Deep Learning for Building Damage Assessment of the 2023 Turkey Earthquakes : A comparison of two remote sensing methods

Abstract: Current disaster response strategies are based on damage assessments carried out on the ground, which can be dangerous following a ä destructive event. Damage assessments can also be performed remotely using satellite imagery, but are usually carried out through visual interpretation, which can take a lot of time. This thesis explored a way of using artificial intelligence to automate remote damage assessment. We implemented a dual-task U-Net deep learning model, trained it with the xBD dataset for assessing building damage, and applied the model to pre- and post-event very high resolution satellite imagery of the February 6, 2023 earthquakes in Turkey.
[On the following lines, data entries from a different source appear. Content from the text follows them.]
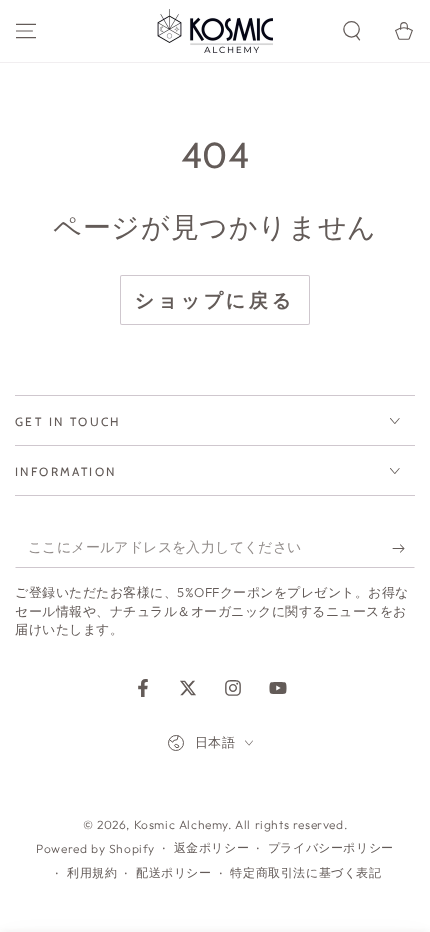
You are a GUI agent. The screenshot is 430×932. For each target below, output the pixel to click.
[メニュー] (26, 31)
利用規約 (92, 872)
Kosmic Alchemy (181, 824)
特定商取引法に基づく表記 (305, 872)
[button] (352, 31)
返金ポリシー (212, 847)
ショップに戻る (215, 300)
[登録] (403, 548)
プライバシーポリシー (331, 847)
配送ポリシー (174, 872)
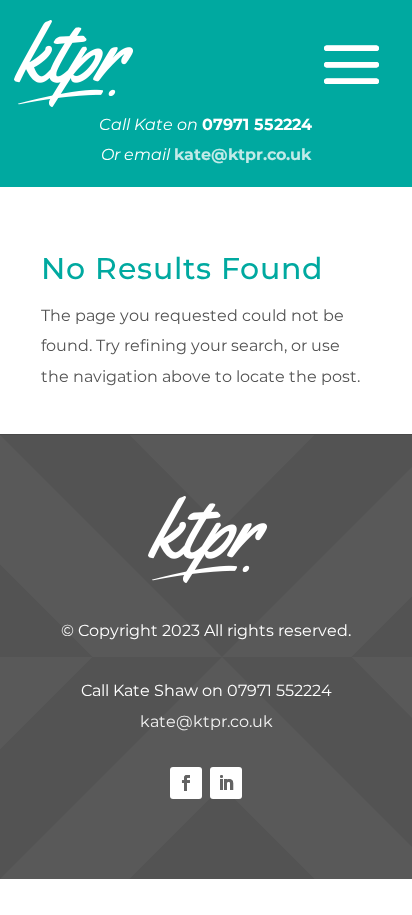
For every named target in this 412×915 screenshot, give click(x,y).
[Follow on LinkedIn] (226, 783)
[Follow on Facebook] (186, 783)
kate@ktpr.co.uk (206, 721)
The results were compared to damage maps produced using a traditional object based method by calculating the F1 scores associated with the outputs of each method and ground truth data that we compiled. The study areas were parts of the two cities Kahramanmaraş and Antakya. The deep learning model almost only correctly identified undamaged buildings, achieving F1 scores of 0.95 during training as well as 0.93 and 0.83 in the damage assessments of Kahramanmaras and Antakya, respectively. For the other damage classes, the best result was the classification of destroyed buildings, both in training and in the study areas, with a F1-score of 0.45 in training and 0.16 in Kahramanmaraş. The deep learning model performed similarly to the object based method. Although the thesis did not yield good damage maps in the areas of interest, it had many limitations, and there is still a lot of potential for deep learning models to be useful in building damage assessment.